More consumers say they prefer to get coupons in the mail (44%) than through any other method, according to a study from Valassis [download page], which surveyed 1,000 US adults. Preference for mail coupons is up slightly from last year (40%) and mirrors results from a previous study showing that US adults prefer print coupons over paperless discounts. Participants who preferred to get discounts on their smartphones and mobile devices showed the greatest surge, however, with 32% expressing a preference this year against 24% last year.
More consumers are taking advantage of the convenience and savings of mobile apps to access discounts, and their use over the last year has grown significantly. A slight majority (51%) of consumers have used a grocery store, drugstore and/or mass merchandiser or supercenter savings app this year (up from 38% last year). Coupon apps join store savings apps in popularity gains, each having seen sizable increases.
It’s also worth noting that a greater share of African American and Hispanic consumers (versus the general population) are using these types of apps.
Coupon use remains high, with 90% of all surveyed consumers reporting that they use coupons in some form. Millennials have demonstrated the greatest shift, as the 94% reporting use of coupons this year represents a fairly sizable gain from 88% last year.
Millennials are also the age segment most likely to use paperless discounts (89%), which are discounts received on smartphones and downloaded onto store loyalty cards. Though they trail in this regard, a majority of Gen Xers (79%) and Baby Boomers (54%) are now using paperless discounts.
Retailer websites and manufacturer/brand websites remain the most popular websites used to search for coupons, with 70% of survey respondents saying that they have searched for coupons on those sites. Coupon searches across all types of websites have increased year-over-year, suggesting that consumers are more likely to actively seek out deals than before. A recent study confirms that most shoppers continue to be interested in getting better deals.
The survey results reveal that Hispanic consumers can be influenced by promotions and offers when selecting stores. While the majority (82%) of consumers across all races and ethnicities cite that they would be willing to switch stores to take advantage of weekly specials, this inclination was highest among Hispanic respondents (91%), Hispanic consumers are also more likely to decide on store destinations based on paperless discount availability, and are more willing to switch to competitors stores for better deals than the overall population.
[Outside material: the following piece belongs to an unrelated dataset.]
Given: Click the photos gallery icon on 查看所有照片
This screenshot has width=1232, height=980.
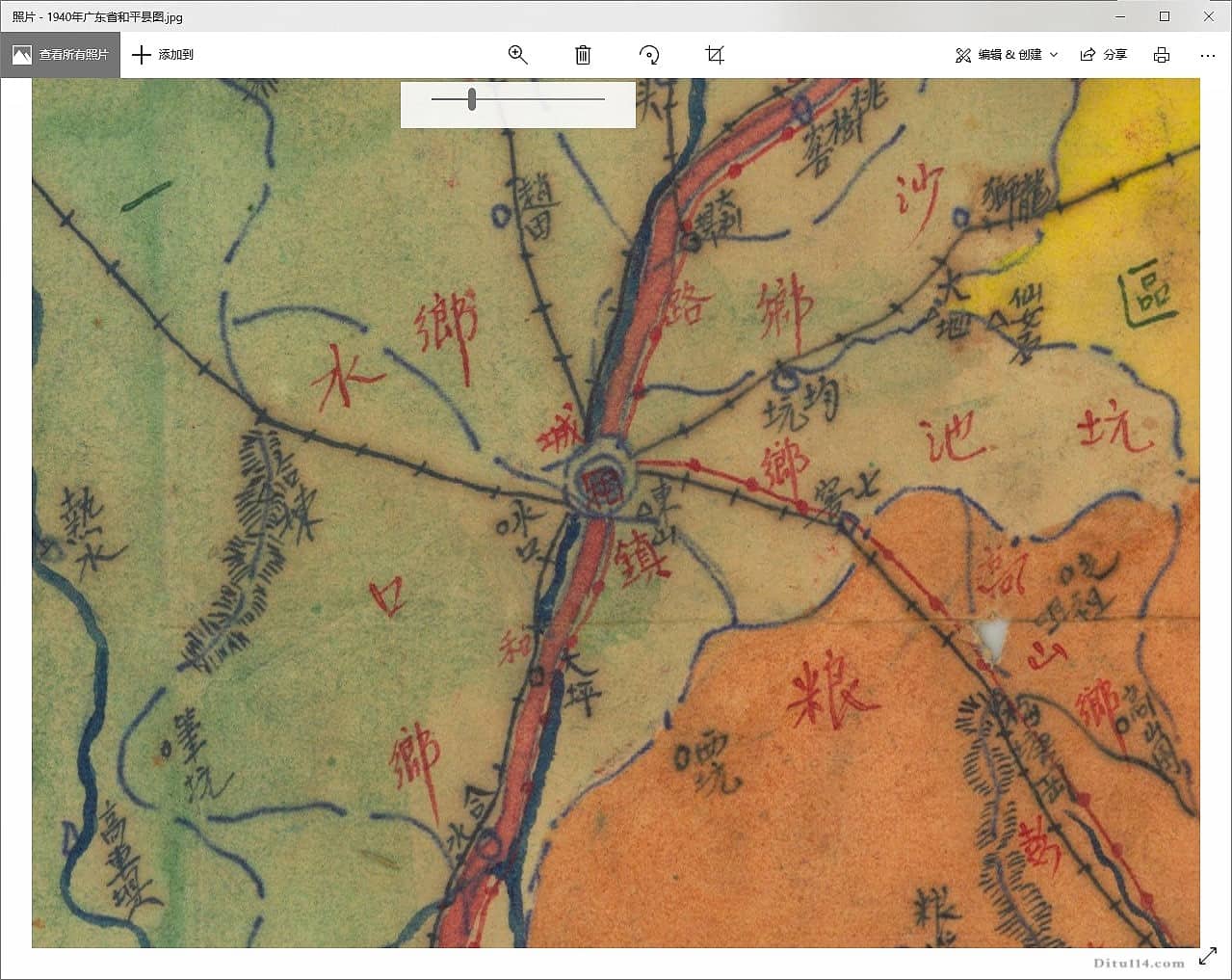Looking at the screenshot, I should pos(21,55).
The study finds that there are ample opportunities to persuade shoppers to buy certain items while they are in the store, even getting them to stray from their original shopping list. Some 86% of shoppers reported making purchases based on a discount found in the store, while 81% of shoppers search for deals in store circulars while in the store.
About the Data: The survey was conducted from an online consumer opinion panel consisting of 1,000 respondents who were at least 18 years of age and living in the contiguous United States. The responses were weighted by factors obtained from national census data to provide appropriate representations of demographic groups at summary.